Top of Provided information

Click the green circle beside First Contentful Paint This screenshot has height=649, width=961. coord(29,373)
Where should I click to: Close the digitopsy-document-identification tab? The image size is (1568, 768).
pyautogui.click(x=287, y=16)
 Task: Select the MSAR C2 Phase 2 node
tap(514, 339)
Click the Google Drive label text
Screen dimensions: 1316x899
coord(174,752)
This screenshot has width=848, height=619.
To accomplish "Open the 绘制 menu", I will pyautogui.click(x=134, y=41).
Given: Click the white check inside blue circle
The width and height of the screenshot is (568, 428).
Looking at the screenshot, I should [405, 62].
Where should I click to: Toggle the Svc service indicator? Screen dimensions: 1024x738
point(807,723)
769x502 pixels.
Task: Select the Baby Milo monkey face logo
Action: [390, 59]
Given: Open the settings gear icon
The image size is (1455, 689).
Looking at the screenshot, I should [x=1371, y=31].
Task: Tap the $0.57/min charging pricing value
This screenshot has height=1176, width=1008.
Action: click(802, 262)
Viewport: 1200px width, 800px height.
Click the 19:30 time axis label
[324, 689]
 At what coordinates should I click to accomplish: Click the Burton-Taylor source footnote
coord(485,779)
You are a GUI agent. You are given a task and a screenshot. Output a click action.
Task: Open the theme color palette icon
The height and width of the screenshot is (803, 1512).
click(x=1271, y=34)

Bottom of Provided information

(Directions): Take the line with "Click the 19:30 time axis label" and every line after it in the data, and please reproduce them exactly, leaving out all other lines.

(Answer section):
Click the 19:30 time axis label
[324, 689]
 At what coordinates should I click to accomplish: Click the Burton-Taylor source footnote
coord(485,779)
You are a GUI agent. You are given a task and a screenshot. Output a click action.
Task: Open the theme color palette icon
The height and width of the screenshot is (803, 1512).
click(x=1271, y=34)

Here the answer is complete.